Não dá para reduzir o filme As Viúvas (Widows, EUA, 2018) apenas a um thriller, apesar de sua trama seguir por esse gênero, esse é um filme que precisa ser visto também nas entrelinhas. Ele começa com a desconstrução das mulheres que o protagonizam, elas não são masculinizadas para caberem em seus personagens, são mulheres comuns, com vidas comuns, lidando com casamento, filhos, dinheiro, família e que precisam se unir por pura sobrevivência. Passa pela crítica social ao mostrar políticos corruptos dos dois lados da moeda: o de família branca rica tradicional, com um legado antigo para manter na política e o negro do gueto, envolvido com a sociedade e também com o crime organizado, que decide ser vereador para manter sua impunidade.

Dirigido por Steve McQueen, o filme abre com Viola Davis e Liam Neeson, deitados em uma cama, beijando, em close, uma cena que Viola comentou como não sendo comum, por mais que as pessoas e o cinema atualmente se proclamem envolvidos com a inclusão e representatividade. Mas um filme que acontece em Chicago, que mostra várias facetas da mesma cidade, não pode mais ignorar a diversidade. E McQueen é bem lúcido em mostrar isso de forma bem natural, Viola Davis, Michelle Rodriguez, Elizabeth Debecki, Liam Neeson, Colin Farrell, Robert Duvall e Daneil Kaluuya, são alguns nomes que integram o elenco escolhido.

O filme é baseado em uma série de televisão dos anos 1980 que é baseada no livro de Lynda La Plante, que também roteirizou a série. Dessa vez a adaptação foi para as talentosas mãos de Gyllian Flynn, autora de thrillers que envolvem protagonistas femininas. A trama tem como base um assalto que não dá certo, onde todos os envolvidos são mortos durante uma emboscada, deixando para trás as esposas, Verônica (Viola), Linda (Rodriguez) e Alice (Debecki). O problema é que o alvo do assalto foi o chefe do crime organizado, Jamal Manning (Brian Tyree Henry), que também está concorrendo a vereador por um dos distritos mais pobres e violento de Chicago. Jamal decide ir atrás de Verônica, viúva de Harry Rawlins (Neeson), cabeça de todo o esquema que deu errado. Por pura questão de sobrevivência, Verônica decide entrar em contato com as outras viúvas e continuar o trabalho do marido para conseguir o dinheiro para pagar Jamal.

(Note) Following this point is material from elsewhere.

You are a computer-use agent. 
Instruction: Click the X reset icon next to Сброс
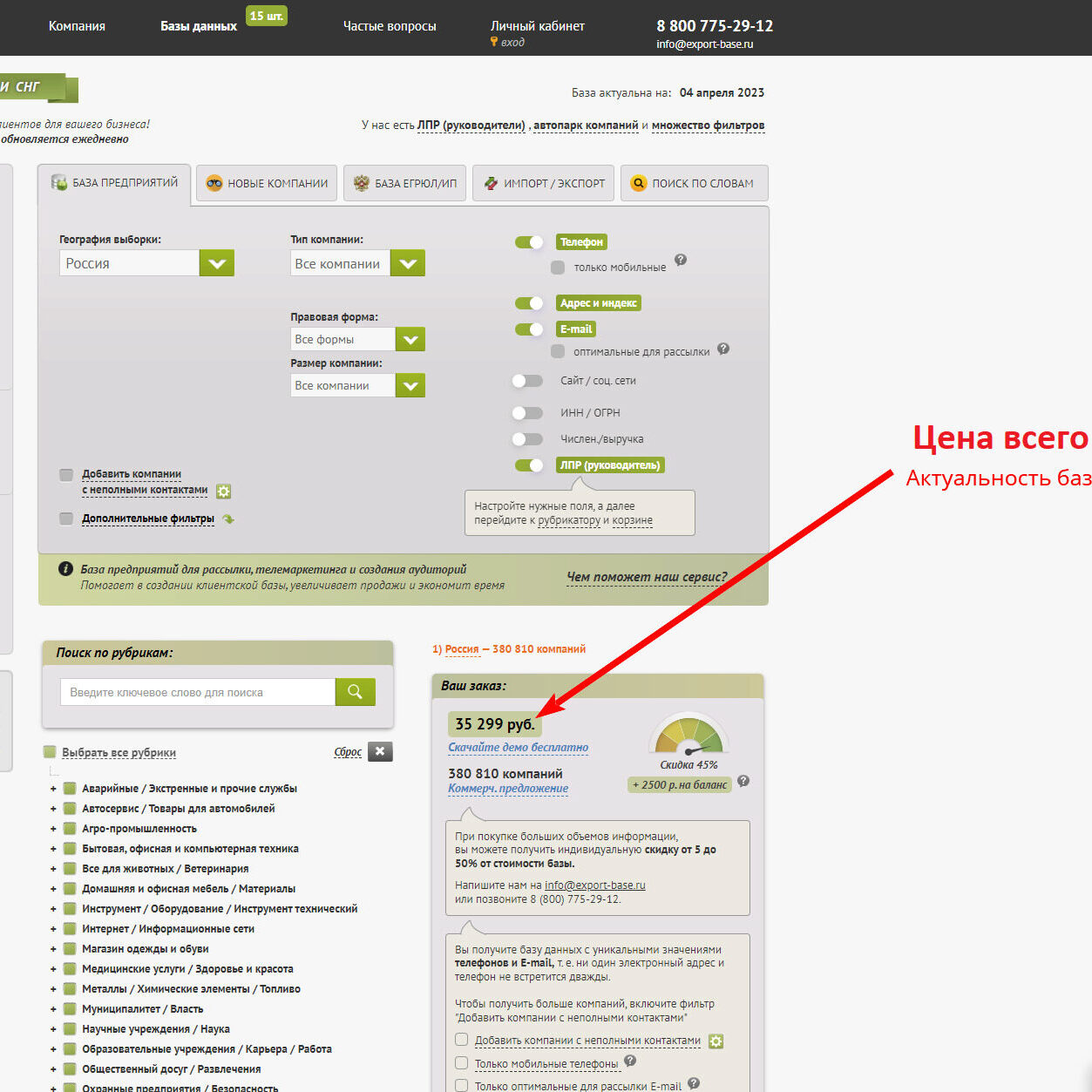[380, 751]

Verônica é representante do sindicato dos professores de Chicago e vive em um apartamento de alto nível que pertencia ao seu marido. Linda é dona de uma loja de vestidos e assessórios para festas de quinceñeras. Alice não tinha um trabalho e era sustentada por seu marido abusivo. Sem explicações moralistas, as três personagens, além da cabeleireira Belle O’Reilly (Cynthia Erivo), decidem seguir com o plano por puro instinto de sobrevivência. Nenhuma delas se se sente a vontade com isso, todas se mostram completamente apavoradas com a possibilidade de tudo dar errado mas ao mesmo tempo todas elas sabem que se elas não se unirem e se ajudarem mais ninguém irá. Dali não nasce uma incrível amizade e sentimento de irmandade entre elas, mas há um entendimento silencioso de que elas precisam permanecer juntas se quiserem passar por tudo aquilo sem perderem mais do que já perderam. Uma alegoria muito próxima a realidade de maioria das mulheres, que não precisam necessariamente participarem de um crime, mas que sabem que precisam se unir a outras dentro de situações extremas para poderem chegar ao outro lado com o mínimo de perda.

McQueen é co-roteirista do filme e ele pega uma trama que, apesar de partir de uma premissa inusitada, contém todos os elementos comuns a um thriller e os desconstrói. Nada é preto e branco, tudo é cinza, todas as situações e personagens não são fechados dentro de um estereotipo. É um filme de grandes interpretações, sem dúvida, que combina com a direção de McQueen. Mas Viola Davis brilha com facilidade, ela se destaca em todas as cenas que aparece, ela está pronta para a temporada de premiações e dessa vez como atriz principal.

As Viúvas é o filme que precisamos nesse momento, ele dialoga com o mundo que estamos vivendo, mas, acima de tudo, é um excelente thriller sobre a força das mulheres, sem ser condescendente ao debater o papel da mulher na sociedade da forma mais feminista possível. Sem fazer força nenhuma, esse é um filme que está pronto para ganhar prêmios, por direção, roteiro e melhor atriz. Agora é sentar e esperar, porque, sem dúvida, As Viúvas está entre os melhores filmes que você viu esse ano se não for o melhor.